There are several ways in which this research will directly contribute to industry-relevant problems:

1. Mathematical modelling of the mechanical properties of plant cells and tissues will give new insights into the control mechanisms of the root growth process and will help experimental biologists to specify the beneficial root traits to select crops ideal for problematic soils and to enhance agricultural efficiency in regions with degraded, hard and unproductive soil.

2. A better understanding of pectin biochemistry will help to manipulate the quality of pectin in plants and will contribute to more efficient production of pectin as a food ingredient.

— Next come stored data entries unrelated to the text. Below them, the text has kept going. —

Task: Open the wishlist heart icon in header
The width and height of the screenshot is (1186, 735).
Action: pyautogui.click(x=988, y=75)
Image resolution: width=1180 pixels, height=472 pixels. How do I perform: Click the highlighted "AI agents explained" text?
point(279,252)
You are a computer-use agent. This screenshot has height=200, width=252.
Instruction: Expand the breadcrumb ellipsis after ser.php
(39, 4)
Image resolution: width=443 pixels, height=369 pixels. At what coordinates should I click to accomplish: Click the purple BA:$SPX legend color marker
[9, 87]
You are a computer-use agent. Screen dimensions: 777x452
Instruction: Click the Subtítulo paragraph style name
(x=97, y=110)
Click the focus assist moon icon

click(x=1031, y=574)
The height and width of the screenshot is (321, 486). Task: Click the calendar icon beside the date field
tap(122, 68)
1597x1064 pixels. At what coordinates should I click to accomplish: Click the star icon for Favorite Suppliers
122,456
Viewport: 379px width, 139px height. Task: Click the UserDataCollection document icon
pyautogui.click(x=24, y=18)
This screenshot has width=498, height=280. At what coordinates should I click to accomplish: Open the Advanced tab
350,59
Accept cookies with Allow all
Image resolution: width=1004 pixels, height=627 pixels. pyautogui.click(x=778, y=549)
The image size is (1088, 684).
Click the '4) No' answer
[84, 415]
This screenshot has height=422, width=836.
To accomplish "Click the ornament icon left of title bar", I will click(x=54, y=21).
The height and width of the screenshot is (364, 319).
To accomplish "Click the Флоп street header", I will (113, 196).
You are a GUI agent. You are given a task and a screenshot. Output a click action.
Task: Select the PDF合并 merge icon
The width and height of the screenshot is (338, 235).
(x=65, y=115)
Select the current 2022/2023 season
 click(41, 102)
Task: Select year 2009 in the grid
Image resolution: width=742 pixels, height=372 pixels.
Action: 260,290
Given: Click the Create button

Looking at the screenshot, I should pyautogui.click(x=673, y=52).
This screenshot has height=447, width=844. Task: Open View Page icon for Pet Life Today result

3. The new knowledge obtained from the mathematical modelling of plant cell walls and changes in the microscopic properties in response to external and internal stimuli will provide new ideas for the possible manipulation of cell wall structural and mechanical properties and impact the efficiency and quality of pulps, paper, wood, and biofuel production.

4. Studies of the influence of the hierarchical microstructure of plant tissues on their mechanical performance will help to improve the development and production of innovative composite materials.

5. The multiscale analysis techniques that will be developed here, when applied to models describing sound and temperature propagation through concrete walls could provide a quantitative relationship between the microscopic structure and propagation impedance and allow the thermal and acoustic isolation of building materials to be optimised. This will have positive consequences for environment and quality of life.

In the context of food production for the growing world population the impact of the proposed work has also an essential international aspect and is especially important for developing countries.

The topic of the proposed research is of wide interest and its dissemination to the public will raise awareness of the innovation and impact of applied mathematical research.